TEXT SHOWN
Content starts

Guardian bureau chief Melissa Davey reported from the scene of the Bourke Street attack, and reflected on the experience with the Hatch team.
“You often know the least about a situation when you’re on the ground trying to get there because you don’t have time to be looking at news sites and monitoring social media,” she told Macleay College journalism students.
Davey was in Parkville when the news broke and began reporting for the Guardian website during her tram ride back to the CBD.
“I was on the phone to someone from Melbourne City Council who was in lockdown,” she said.
“I was filing his account and trying to figure out if the traffic was moving at all and if I should jump off the tram.
“Everyone in the office was looking at the news and looking at Twitter, so I really relied on them to call me and let me know what was going on.
“I’m thinking, I have to file this witness account, then I’ve got to get really close and how close am I going to get, is there going to be a press conference?
“You’re trying to think of how to get as much information as possible and send it through to your news editors.”
Reporting from the scene of such dramatic breaking news is fraught on many levels, and the danger of disinformation can be very real.
“You have to be very careful with the footage you look at and make sure its actually from the scene, and not someone who has footage from something two years ago and where they just pretending they were there and putting up the footage now,” Davey said.
“You also have to make decisions … do we put those graphic images up, especially before family have been notified?”
With a state election looming, politicians had already been ramping up rhetoric around crime and terrorism. Unsurprisingly, the Bourke Street attack became politicised almost immediately.
But was it ‘terrorism’, or the act of a mentally unwell person?
“You can’t blame mental illness but there is some mental illness going on in all of those cases,” Davey said.
“I think you have to recognise that and understand where that fits in. The political response is sometimes so ignorant and doesn’t match up at all with what’s happened or what’s going on.
“We’ve been hearing a lot about tough-on-crime responses and sending people here on visas back overseas if they’ve committed a crime, none of which would’ve prevented this particular instance.
“I thinks it’s more useful to look at how … people get to this point and where have they been missed in the system.”

Content ends

DATASET CONTENT
Content starts

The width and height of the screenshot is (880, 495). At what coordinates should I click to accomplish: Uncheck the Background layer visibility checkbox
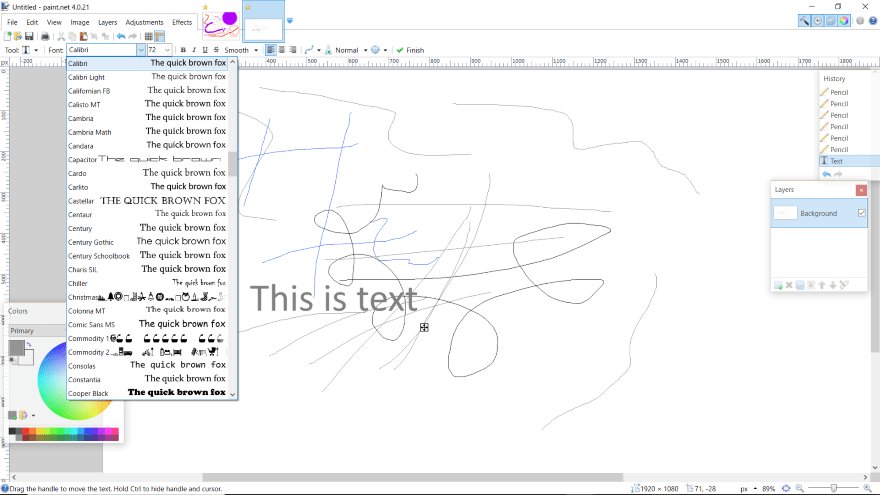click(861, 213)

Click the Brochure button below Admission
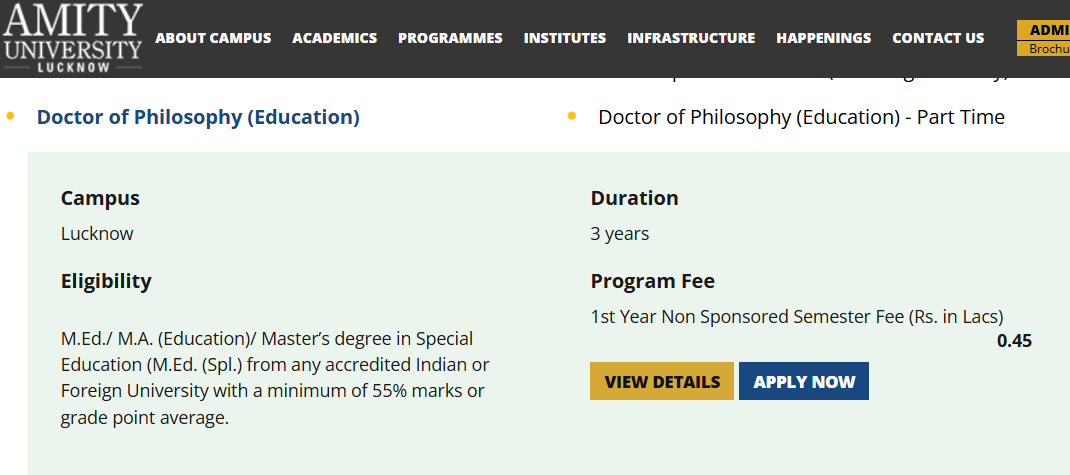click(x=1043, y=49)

Content ends
Content starts

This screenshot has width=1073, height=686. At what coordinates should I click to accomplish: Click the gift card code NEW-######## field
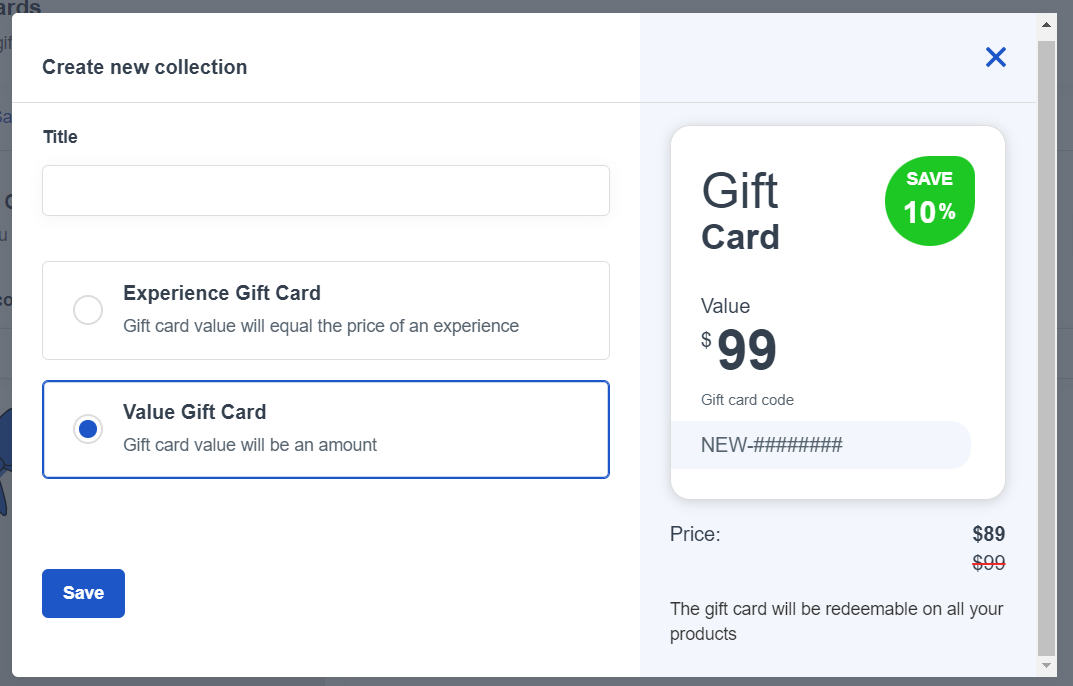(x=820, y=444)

Content ends

PROBLEM 1
Answer these questions about the Bourke Street reporting text:
(a) Where was Davey when the news broke?
(b) Whom was Davey speaking with on the phone while riding the tram?
(c) Around which two topics had politicians already been ramping up rhetoric?
PROBLEM 2
Write out the Bourke Street reporting text from "Reporting from the" up to and including "mentally unwell person?", swapping "disinformation" for "misinformation".

EXPECTED OUTPUT 1
(a) Davey was in Parkville.
(b) She was speaking with someone from Melbourne City Council who was in lockdown.
(c) Politicians had been ramping up rhetoric around crime and terrorism.

EXPECTED OUTPUT 2
Reporting from the scene of such dramatic breaking news is fraught on many levels, and the danger of misinformation can be very real.
“You have to be very careful with the footage you look at and make sure its actually from the scene, and not someone who has footage from something two years ago and where they just pretending they were there and putting up the footage now,” Davey said.
“You also have to make decisions … do we put those graphic images up, especially before family have been notified?”
With a state election looming, politicians had already been ramping up rhetoric around crime and terrorism. Unsurprisingly, the Bourke Street attack became politicised almost immediately.
But was it ‘terrorism’, or the act of a mentally unwell person?